**WHAT YOU ARE ASKED TO DO**:
Gather every line of the records that contains the word "Click", and list those lines.

Word and element locating records
※

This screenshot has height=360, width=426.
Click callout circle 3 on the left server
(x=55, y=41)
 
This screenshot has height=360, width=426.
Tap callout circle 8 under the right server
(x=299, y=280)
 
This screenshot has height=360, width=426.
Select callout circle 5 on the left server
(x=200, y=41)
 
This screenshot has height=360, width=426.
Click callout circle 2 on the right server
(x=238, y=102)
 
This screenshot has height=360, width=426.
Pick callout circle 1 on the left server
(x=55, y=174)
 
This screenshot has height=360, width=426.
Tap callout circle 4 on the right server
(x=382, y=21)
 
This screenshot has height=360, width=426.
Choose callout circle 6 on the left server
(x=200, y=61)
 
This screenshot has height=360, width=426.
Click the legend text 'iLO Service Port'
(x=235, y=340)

※

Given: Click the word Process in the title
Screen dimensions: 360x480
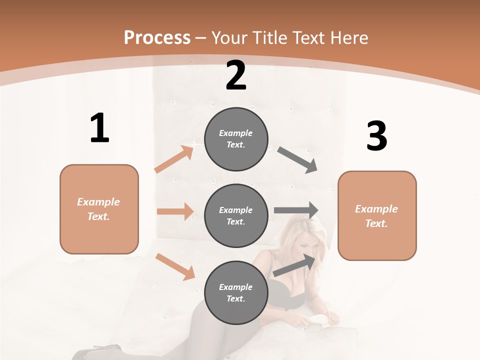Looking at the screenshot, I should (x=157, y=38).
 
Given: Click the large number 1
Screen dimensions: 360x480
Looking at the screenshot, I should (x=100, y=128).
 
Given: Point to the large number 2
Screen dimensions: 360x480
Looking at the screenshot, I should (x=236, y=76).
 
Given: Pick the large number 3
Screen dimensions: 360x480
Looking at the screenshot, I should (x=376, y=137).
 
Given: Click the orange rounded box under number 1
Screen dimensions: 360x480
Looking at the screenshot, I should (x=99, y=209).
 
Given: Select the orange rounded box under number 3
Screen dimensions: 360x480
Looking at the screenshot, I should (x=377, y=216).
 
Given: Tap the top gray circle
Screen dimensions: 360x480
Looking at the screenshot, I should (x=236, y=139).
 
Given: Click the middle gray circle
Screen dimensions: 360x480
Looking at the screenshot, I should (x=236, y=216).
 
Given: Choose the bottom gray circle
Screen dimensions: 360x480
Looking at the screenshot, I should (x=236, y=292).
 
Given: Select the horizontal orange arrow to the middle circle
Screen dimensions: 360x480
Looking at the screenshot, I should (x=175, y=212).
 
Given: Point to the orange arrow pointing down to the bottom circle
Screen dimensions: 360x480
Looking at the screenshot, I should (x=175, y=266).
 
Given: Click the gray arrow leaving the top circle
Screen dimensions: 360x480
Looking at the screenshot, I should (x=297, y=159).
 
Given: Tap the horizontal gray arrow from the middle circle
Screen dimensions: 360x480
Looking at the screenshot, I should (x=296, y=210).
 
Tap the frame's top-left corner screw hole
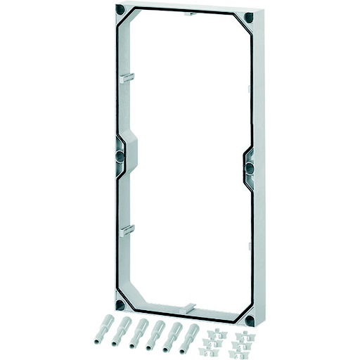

※

**ANSWER IN FULL**:
Click callout circle 3 on the left server
Click callout circle 2 on the right server
Click the legend text 'iLO Service Port'
Given: Click the word Process in the title
Given: Click the large number 1
Given: Click the orange rounded box under number 1
Given: Click the middle gray circle
Given: Click the gray arrow leaving the top circle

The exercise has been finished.